Reproduce the listing below line for line, without changing, adding, or dropping anything.

EXCERPTED RECORDS:

********

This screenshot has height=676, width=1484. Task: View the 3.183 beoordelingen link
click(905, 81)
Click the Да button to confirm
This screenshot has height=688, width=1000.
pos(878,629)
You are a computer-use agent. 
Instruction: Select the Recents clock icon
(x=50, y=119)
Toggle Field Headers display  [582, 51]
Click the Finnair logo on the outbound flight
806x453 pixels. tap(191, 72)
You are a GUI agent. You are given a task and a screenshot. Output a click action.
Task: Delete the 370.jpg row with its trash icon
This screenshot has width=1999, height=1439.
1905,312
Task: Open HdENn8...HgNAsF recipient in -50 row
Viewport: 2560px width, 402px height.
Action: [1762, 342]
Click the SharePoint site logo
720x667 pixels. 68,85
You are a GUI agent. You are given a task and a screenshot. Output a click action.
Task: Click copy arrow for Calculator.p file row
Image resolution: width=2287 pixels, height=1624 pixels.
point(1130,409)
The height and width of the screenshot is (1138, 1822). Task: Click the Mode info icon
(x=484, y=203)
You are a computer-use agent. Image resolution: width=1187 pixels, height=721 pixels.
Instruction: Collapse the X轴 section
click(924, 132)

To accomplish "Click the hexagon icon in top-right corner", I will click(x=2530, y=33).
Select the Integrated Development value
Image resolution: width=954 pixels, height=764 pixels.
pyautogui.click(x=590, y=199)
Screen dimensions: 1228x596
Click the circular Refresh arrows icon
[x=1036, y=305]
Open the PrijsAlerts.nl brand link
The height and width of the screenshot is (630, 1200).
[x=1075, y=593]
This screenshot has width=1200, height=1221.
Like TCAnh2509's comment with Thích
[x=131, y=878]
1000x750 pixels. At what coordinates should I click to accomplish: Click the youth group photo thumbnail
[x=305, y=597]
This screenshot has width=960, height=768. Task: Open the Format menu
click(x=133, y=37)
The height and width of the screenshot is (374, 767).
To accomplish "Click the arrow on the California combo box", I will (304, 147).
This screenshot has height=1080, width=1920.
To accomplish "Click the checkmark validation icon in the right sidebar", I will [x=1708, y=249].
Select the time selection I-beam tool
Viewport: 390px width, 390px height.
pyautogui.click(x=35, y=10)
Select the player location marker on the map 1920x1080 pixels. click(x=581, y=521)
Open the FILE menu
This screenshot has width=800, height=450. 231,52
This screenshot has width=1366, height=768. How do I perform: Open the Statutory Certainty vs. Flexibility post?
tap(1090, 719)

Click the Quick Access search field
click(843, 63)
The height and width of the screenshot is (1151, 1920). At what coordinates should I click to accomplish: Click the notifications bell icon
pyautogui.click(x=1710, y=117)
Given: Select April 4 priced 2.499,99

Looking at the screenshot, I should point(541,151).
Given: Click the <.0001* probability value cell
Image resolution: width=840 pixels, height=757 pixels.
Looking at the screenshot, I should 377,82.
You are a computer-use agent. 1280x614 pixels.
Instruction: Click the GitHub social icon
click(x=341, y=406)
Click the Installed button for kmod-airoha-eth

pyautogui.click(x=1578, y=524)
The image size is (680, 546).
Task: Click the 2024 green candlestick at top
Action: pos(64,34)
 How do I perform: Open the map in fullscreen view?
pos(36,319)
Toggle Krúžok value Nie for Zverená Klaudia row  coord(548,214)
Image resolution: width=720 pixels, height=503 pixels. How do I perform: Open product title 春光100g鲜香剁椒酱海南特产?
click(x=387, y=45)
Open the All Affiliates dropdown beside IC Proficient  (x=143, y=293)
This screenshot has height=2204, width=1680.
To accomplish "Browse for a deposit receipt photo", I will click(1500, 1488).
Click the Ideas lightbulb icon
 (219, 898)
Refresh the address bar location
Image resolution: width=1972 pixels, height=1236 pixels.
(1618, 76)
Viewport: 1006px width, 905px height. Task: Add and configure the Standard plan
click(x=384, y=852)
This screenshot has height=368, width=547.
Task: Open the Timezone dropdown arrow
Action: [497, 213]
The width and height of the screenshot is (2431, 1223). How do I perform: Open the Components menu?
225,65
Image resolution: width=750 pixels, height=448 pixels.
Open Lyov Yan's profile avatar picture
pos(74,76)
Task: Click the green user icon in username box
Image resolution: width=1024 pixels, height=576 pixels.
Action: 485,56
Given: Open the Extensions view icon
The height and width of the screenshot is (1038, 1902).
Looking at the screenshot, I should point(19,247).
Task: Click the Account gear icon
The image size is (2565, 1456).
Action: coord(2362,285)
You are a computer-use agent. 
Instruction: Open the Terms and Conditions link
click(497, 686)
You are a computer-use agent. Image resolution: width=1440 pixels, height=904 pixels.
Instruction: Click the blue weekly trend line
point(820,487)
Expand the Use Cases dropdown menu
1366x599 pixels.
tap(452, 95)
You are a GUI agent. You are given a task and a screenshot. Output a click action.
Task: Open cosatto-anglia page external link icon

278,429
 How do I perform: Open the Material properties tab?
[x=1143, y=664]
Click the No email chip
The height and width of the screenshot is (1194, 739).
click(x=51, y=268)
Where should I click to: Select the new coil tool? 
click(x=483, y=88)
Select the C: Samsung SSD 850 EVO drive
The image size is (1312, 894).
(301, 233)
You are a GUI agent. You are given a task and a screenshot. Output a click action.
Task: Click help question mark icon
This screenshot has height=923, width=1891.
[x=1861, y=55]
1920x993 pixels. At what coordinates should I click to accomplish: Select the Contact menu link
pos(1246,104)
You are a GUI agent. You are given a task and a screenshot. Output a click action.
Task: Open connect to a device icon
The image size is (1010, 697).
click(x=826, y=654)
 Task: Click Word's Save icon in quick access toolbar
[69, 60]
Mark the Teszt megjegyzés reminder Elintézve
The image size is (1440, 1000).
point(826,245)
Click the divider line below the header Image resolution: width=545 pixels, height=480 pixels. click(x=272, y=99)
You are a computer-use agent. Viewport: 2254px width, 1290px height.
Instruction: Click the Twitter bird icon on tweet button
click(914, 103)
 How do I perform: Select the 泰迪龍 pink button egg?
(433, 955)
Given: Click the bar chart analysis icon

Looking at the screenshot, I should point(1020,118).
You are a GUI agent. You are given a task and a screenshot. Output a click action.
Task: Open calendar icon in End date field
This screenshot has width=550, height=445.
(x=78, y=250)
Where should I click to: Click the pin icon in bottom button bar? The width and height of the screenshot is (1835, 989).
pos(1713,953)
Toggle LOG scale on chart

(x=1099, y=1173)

********

TASK ANSWER:
This screenshot has height=676, width=1484. Task: View the 3.183 beoordelingen link
click(905, 81)
Click the Да button to confirm
This screenshot has height=688, width=1000.
pos(878,629)
You are a computer-use agent. 
Instruction: Select the Recents clock icon
(x=50, y=119)
Toggle Field Headers display  [582, 51]
Click the Finnair logo on the outbound flight
806x453 pixels. tap(191, 72)
You are a GUI agent. You are given a task and a screenshot. Output a click action.
Task: Delete the 370.jpg row with its trash icon
This screenshot has width=1999, height=1439.
1905,312
Task: Open HdENn8...HgNAsF recipient in -50 row
Viewport: 2560px width, 402px height.
Action: [1762, 342]
Click the SharePoint site logo
720x667 pixels. 68,85
You are a GUI agent. You are given a task and a screenshot. Output a click action.
Task: Click copy arrow for Calculator.p file row
Image resolution: width=2287 pixels, height=1624 pixels.
point(1130,409)
The height and width of the screenshot is (1138, 1822). Task: Click the Mode info icon
(x=484, y=203)
You are a computer-use agent. Image resolution: width=1187 pixels, height=721 pixels.
Instruction: Collapse the X轴 section
click(924, 132)

To accomplish "Click the hexagon icon in top-right corner", I will click(x=2530, y=33).
Select the Integrated Development value
Image resolution: width=954 pixels, height=764 pixels.
pyautogui.click(x=590, y=199)
Screen dimensions: 1228x596
Click the circular Refresh arrows icon
[x=1036, y=305]
Open the PrijsAlerts.nl brand link
The height and width of the screenshot is (630, 1200).
[x=1075, y=593]
This screenshot has width=1200, height=1221.
Like TCAnh2509's comment with Thích
[x=131, y=878]
1000x750 pixels. At what coordinates should I click to accomplish: Click the youth group photo thumbnail
[x=305, y=597]
This screenshot has width=960, height=768. Task: Open the Format menu
click(x=133, y=37)
The height and width of the screenshot is (374, 767).
To accomplish "Click the arrow on the California combo box", I will (304, 147).
This screenshot has height=1080, width=1920.
To accomplish "Click the checkmark validation icon in the right sidebar", I will [x=1708, y=249].
Select the time selection I-beam tool
Viewport: 390px width, 390px height.
pyautogui.click(x=35, y=10)
Select the player location marker on the map 1920x1080 pixels. click(x=581, y=521)
Open the FILE menu
This screenshot has width=800, height=450. 231,52
This screenshot has width=1366, height=768. How do I perform: Open the Statutory Certainty vs. Flexibility post?
tap(1090, 719)

Click the Quick Access search field
click(843, 63)
The height and width of the screenshot is (1151, 1920). At what coordinates should I click to accomplish: Click the notifications bell icon
pyautogui.click(x=1710, y=117)
Given: Select April 4 priced 2.499,99

Looking at the screenshot, I should point(541,151).
Given: Click the <.0001* probability value cell
Image resolution: width=840 pixels, height=757 pixels.
Looking at the screenshot, I should 377,82.
You are a computer-use agent. 1280x614 pixels.
Instruction: Click the GitHub social icon
click(x=341, y=406)
Click the Installed button for kmod-airoha-eth

pyautogui.click(x=1578, y=524)
The image size is (680, 546).
Task: Click the 2024 green candlestick at top
Action: pos(64,34)
 How do I perform: Open the map in fullscreen view?
pos(36,319)
Toggle Krúžok value Nie for Zverená Klaudia row  coord(548,214)
Image resolution: width=720 pixels, height=503 pixels. How do I perform: Open product title 春光100g鲜香剁椒酱海南特产?
click(x=387, y=45)
Open the All Affiliates dropdown beside IC Proficient  (x=143, y=293)
This screenshot has height=2204, width=1680.
To accomplish "Browse for a deposit receipt photo", I will click(1500, 1488).
Click the Ideas lightbulb icon
 (219, 898)
Refresh the address bar location
Image resolution: width=1972 pixels, height=1236 pixels.
(1618, 76)
Viewport: 1006px width, 905px height. Task: Add and configure the Standard plan
click(x=384, y=852)
This screenshot has height=368, width=547.
Task: Open the Timezone dropdown arrow
Action: [497, 213]
The width and height of the screenshot is (2431, 1223). How do I perform: Open the Components menu?
225,65
Image resolution: width=750 pixels, height=448 pixels.
Open Lyov Yan's profile avatar picture
pos(74,76)
Task: Click the green user icon in username box
Image resolution: width=1024 pixels, height=576 pixels.
Action: 485,56
Given: Open the Extensions view icon
The height and width of the screenshot is (1038, 1902).
Looking at the screenshot, I should point(19,247).
Task: Click the Account gear icon
The image size is (2565, 1456).
Action: coord(2362,285)
You are a computer-use agent. 
Instruction: Open the Terms and Conditions link
click(497, 686)
You are a computer-use agent. Image resolution: width=1440 pixels, height=904 pixels.
Instruction: Click the blue weekly trend line
point(820,487)
Expand the Use Cases dropdown menu
1366x599 pixels.
tap(452, 95)
You are a GUI agent. You are given a task and a screenshot. Output a click action.
Task: Open cosatto-anglia page external link icon

278,429
 How do I perform: Open the Material properties tab?
[x=1143, y=664]
Click the No email chip
The height and width of the screenshot is (1194, 739).
click(x=51, y=268)
Where should I click to: Select the new coil tool? 
click(x=483, y=88)
Select the C: Samsung SSD 850 EVO drive
The image size is (1312, 894).
(301, 233)
You are a GUI agent. You are given a task and a screenshot. Output a click action.
Task: Click help question mark icon
This screenshot has height=923, width=1891.
[x=1861, y=55]
1920x993 pixels. At what coordinates should I click to accomplish: Select the Contact menu link
pos(1246,104)
You are a GUI agent. You are given a task and a screenshot. Output a click action.
Task: Open connect to a device icon
The image size is (1010, 697).
click(x=826, y=654)
 Task: Click Word's Save icon in quick access toolbar
[69, 60]
Mark the Teszt megjegyzés reminder Elintézve
The image size is (1440, 1000).
point(826,245)
Click the divider line below the header Image resolution: width=545 pixels, height=480 pixels. click(x=272, y=99)
You are a computer-use agent. Viewport: 2254px width, 1290px height.
Instruction: Click the Twitter bird icon on tweet button
click(914, 103)
 How do I perform: Select the 泰迪龍 pink button egg?
(433, 955)
Given: Click the bar chart analysis icon

Looking at the screenshot, I should point(1020,118).
You are a GUI agent. You are given a task and a screenshot. Output a click action.
Task: Open calendar icon in End date field
This screenshot has width=550, height=445.
(x=78, y=250)
Where should I click to: Click the pin icon in bottom button bar? The width and height of the screenshot is (1835, 989).
pos(1713,953)
Toggle LOG scale on chart

(x=1099, y=1173)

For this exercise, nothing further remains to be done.